They say time flies when you are having fun but the last twelve months slipped away so fast, I wonder if they even existed.
Fortunately though, I published my first blog post ever last November and since then, I have updated this site regularly, which means I enjoy the rare privilege of a detailed year record. Isn’t that something? I mean, I am the girl who doesn’t even manage to catch up with her Bloglovin’ reading list!—just imagine updating a website rigorously. But twelve months, fifty-five posts and an unutterable number of chocolate cookies later, I am still here (and so is this blog).
This year, I feel like I’ve written about every topic on Earth: from social prejudice to style advice, and from travel adventures to my experience visiting Vogue House. Surely, there will be many other topics to catch my attention but nevertheless, the most interesting part of this whole blogging trip is the lessons you learn on the way.
So let me keep this short and sweet, and introduce you to those modest pieces of wisdom I have treasured during my experience as a blogger.
Willpower Obstinacy is everything
Blogging, you see, can be quite a commitment: for many people, it might be only a hobby, but it does require discipline and a shocking amount of time from you. To be completely honest, I don’t even look at it as a hobby anymore but as my creative outlet, side hustle, and ultimately, as something that sparks joy in my life. Most of us would possibly agree that, if anything makes you feel that way, you’ll probably want to stick to it. No matter how challenging it is.
As reluctant as I am to admit this publicly, I’ve never considered myself a person with huge willpower. However, I am stubborn to an extent most people would find embarrassing. Let me give you a very concrete example.
When I was about ten years old, a classmate told me that girls couldn’t wear trousers. At that age, the mere mention of the words “you can’t” acted as a trigger for me. So, I did the only sensible thing: for the next three months, I refused to wear nothing but pants to the school. THREE MONTHS. I wish I was joking: my family still refers to this anecdote as The 1993 Trousers Debacle.
The point is, obstinacy is my blogging fuel—it keeps me going when I am too tired to plan the editorial calendar when I think it’s not worthy, when I feel I am not good enough.

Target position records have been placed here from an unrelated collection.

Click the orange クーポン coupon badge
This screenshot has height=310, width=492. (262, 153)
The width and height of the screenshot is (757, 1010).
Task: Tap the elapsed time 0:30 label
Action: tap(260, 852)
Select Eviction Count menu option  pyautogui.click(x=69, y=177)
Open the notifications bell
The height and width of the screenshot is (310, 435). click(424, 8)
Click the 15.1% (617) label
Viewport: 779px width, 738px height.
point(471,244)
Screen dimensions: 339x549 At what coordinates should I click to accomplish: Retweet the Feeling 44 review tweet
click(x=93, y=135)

If like me, you haven’t the biggest willpower, obstinacy will be equally effective.
And so is honesty
People who are still active blogging readers are interested in inspirational content—that’s right—but not as much as they are interested in relatable content. In my first year of blogging, my stats show a prevailing success of those posts providing an honest angle, both in terms of page views and likes. Two of my most celebrated articles featured my sincere approach to an average blogger routine as well as my thoughts on the future of blogging. In both cases, the reactions were strikingly positive.
The conclusion is definite: we might enjoy a bit of healthy guilty-pleasure content (with a pinch of crazy fashionistas flying in their private helicopters to the next shooting location in the Himalaya), but at the end of the day, we all value down-to-Earth blogs.

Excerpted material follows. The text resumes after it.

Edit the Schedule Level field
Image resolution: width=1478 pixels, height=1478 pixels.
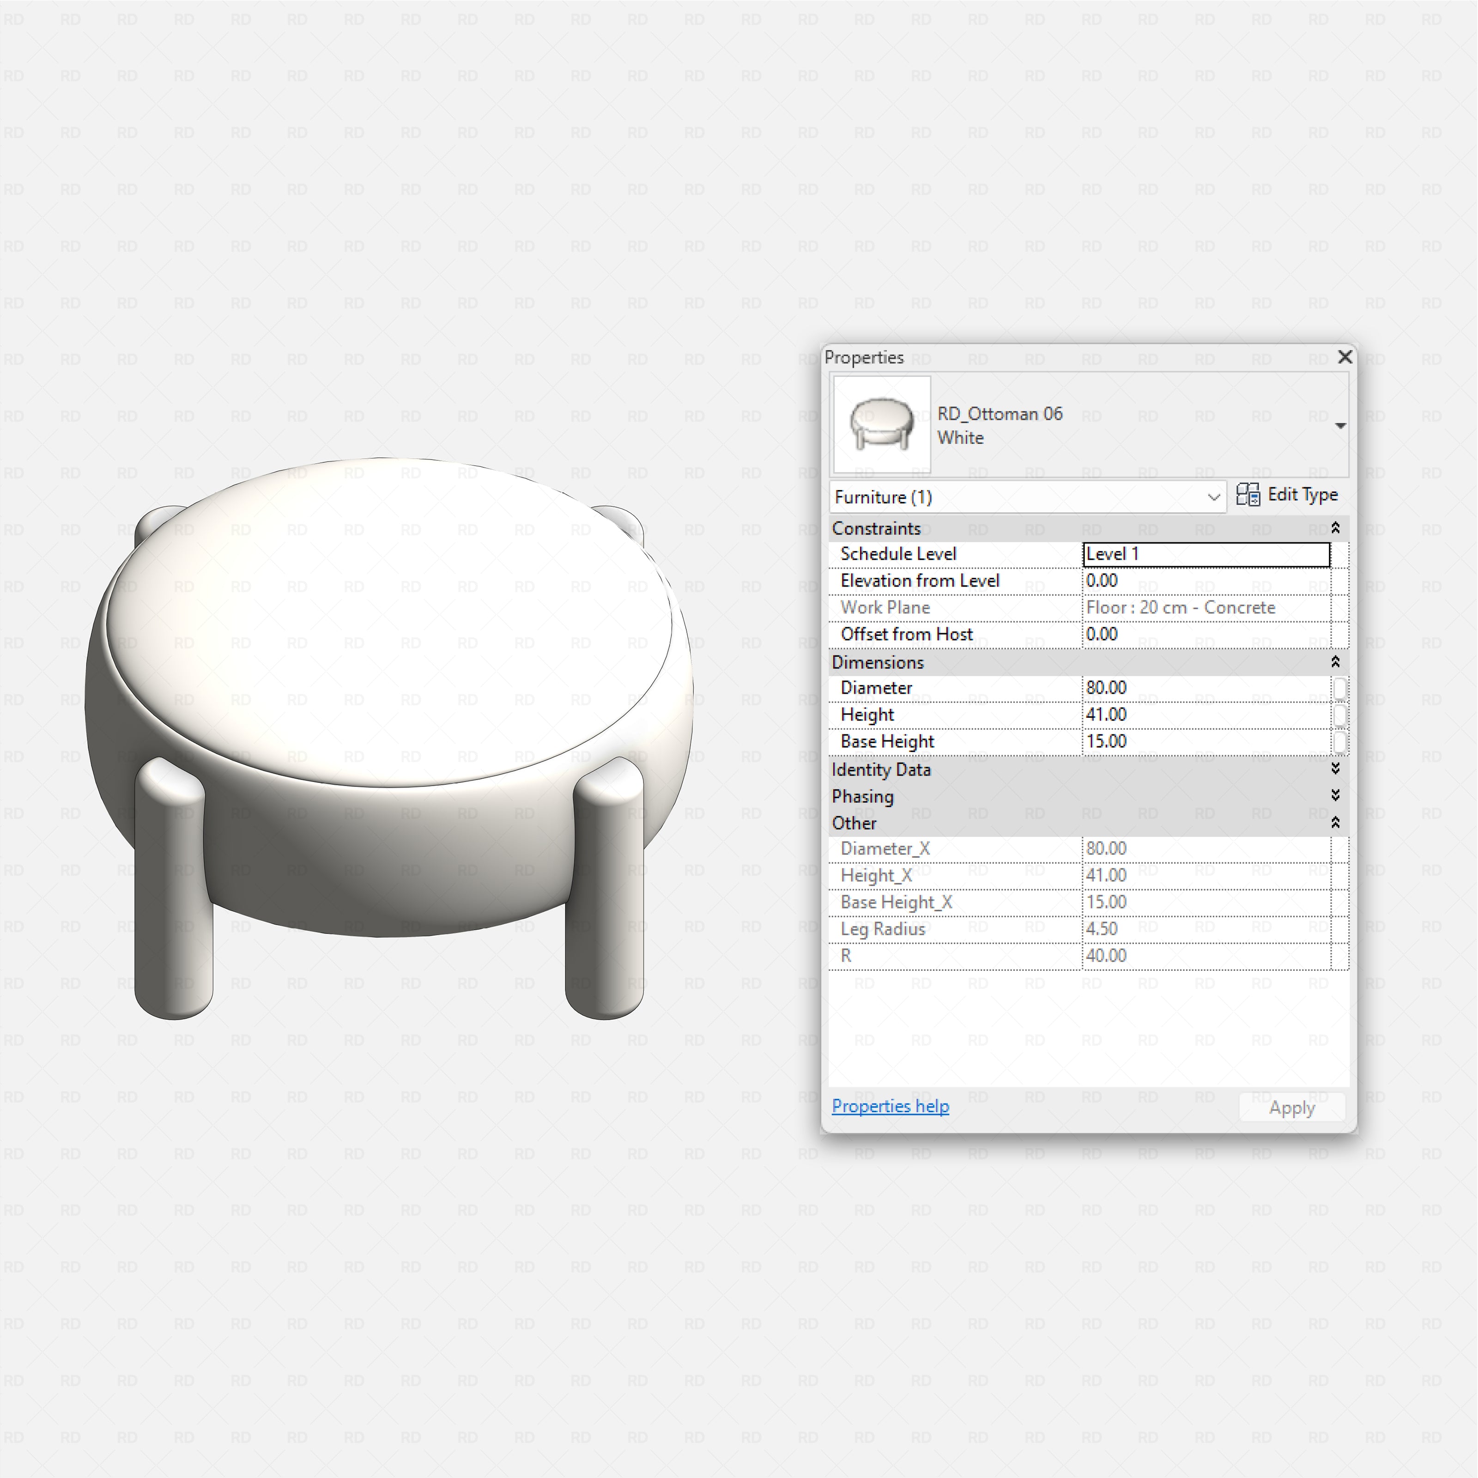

Post about the things you care
You can tell when someone is writing about something just for the shake of it and for most of us, it’s a deal-breaker. Putting your readers off is the last thing you want to do because, before you realize, they will be hitting the back button and never looking back. To avoid that, you really need to figure out what is your passion. Are you a baker at heart but you keep posting about fashion trends? Time to stop it. Now. Just stop typing. I mean it.
Always be you (all the other roles are taken)

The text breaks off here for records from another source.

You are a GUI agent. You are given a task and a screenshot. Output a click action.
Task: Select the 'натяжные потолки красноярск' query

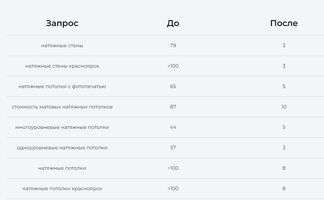62,188
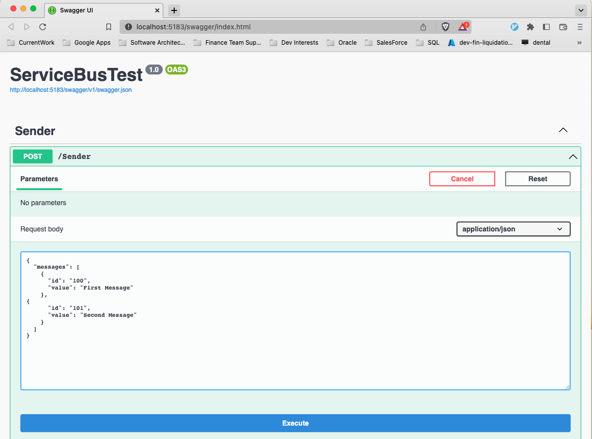Open the browser Share menu icon

pos(423,27)
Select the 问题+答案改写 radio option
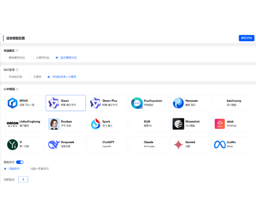This screenshot has height=217, width=256. 27,168
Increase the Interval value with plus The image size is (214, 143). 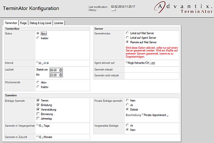(48, 63)
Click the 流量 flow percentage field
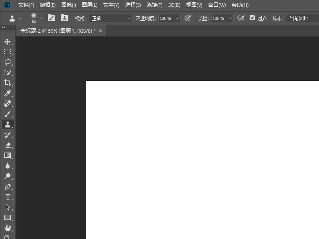 point(218,18)
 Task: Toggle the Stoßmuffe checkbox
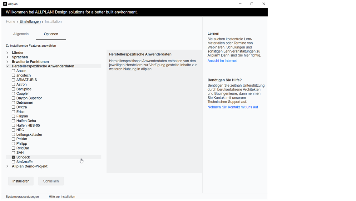(x=13, y=162)
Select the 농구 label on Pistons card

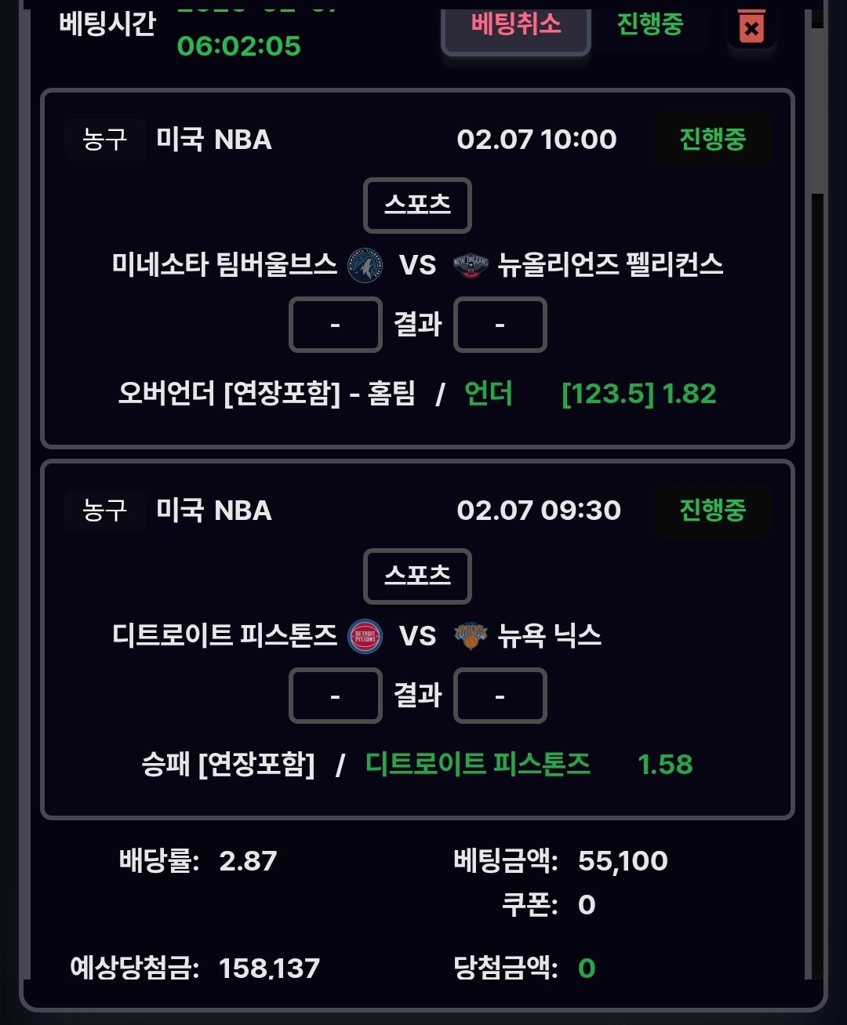point(104,511)
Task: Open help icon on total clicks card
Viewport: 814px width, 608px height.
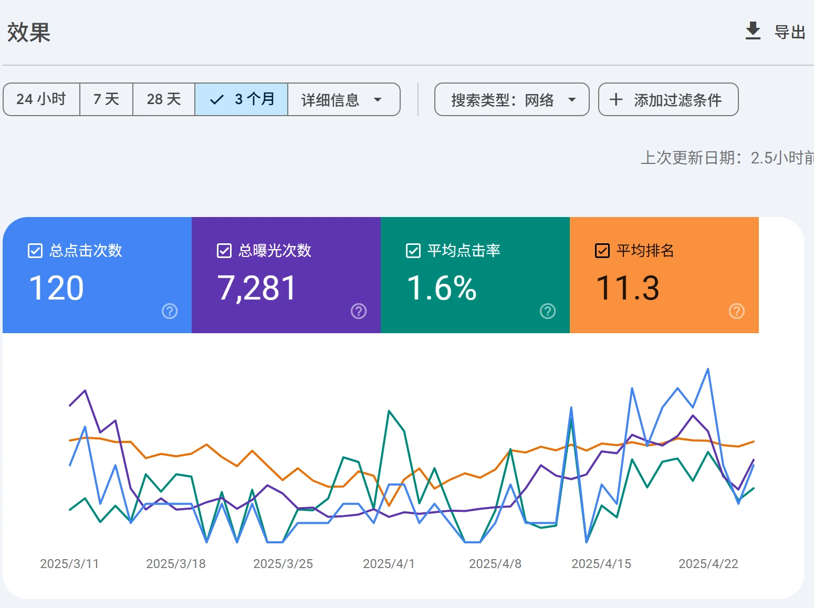Action: (170, 311)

Please, learn this by heart and then write it on a post-it and stick it to your forehead, so you remember every time you look in the mirror: Let your personality shine.
As I mentioned before, most readers can tell when you’re randomly posting about something you don’t care but they also can tell when you are faking it. Look, I get you—with a blogosphere full of clones who will dress, pose and write the same exact way the temptation of blending in is strong. But believe me, in the long-term, it will do more harm than good to your blog. People like to feel the person behind the screen. YOU are the main reason they will come back to your site once and again. So remember this young Padawan: Fight the dark side of the Force!
Don’t forget to have fun
You might be ambitious. You might work very hard to transform your side-hustle into your own little business, becoming the ultimate #girlboss. You have all my sympathy and respect for that. But let me tell you something: If you leave fun out of the equation too soon, you will burn out in no time.
I assume the reason you are investing all your —probably scarce—leisure time in your site is because you love it. That’s the main fuel for most bloggers. So you need to be sure you keep the flame alive. Have fun while writing and if you need it, take a step back to evaluate your true motivations.
Are you blogging for the six figures income and over-night success? Then, and I am very sorry to be the one bursting your bubble. Blogging, you see, doesn’t work like that. Just like in any other business you need to be passionate and also very patient. But if you love it, if you are enjoying the whole process, it is totally worth it.
On the other hand, if you really love what you are doing, you will get the necessary motivation to make the most of it. And this is what it is all about, isn’t it?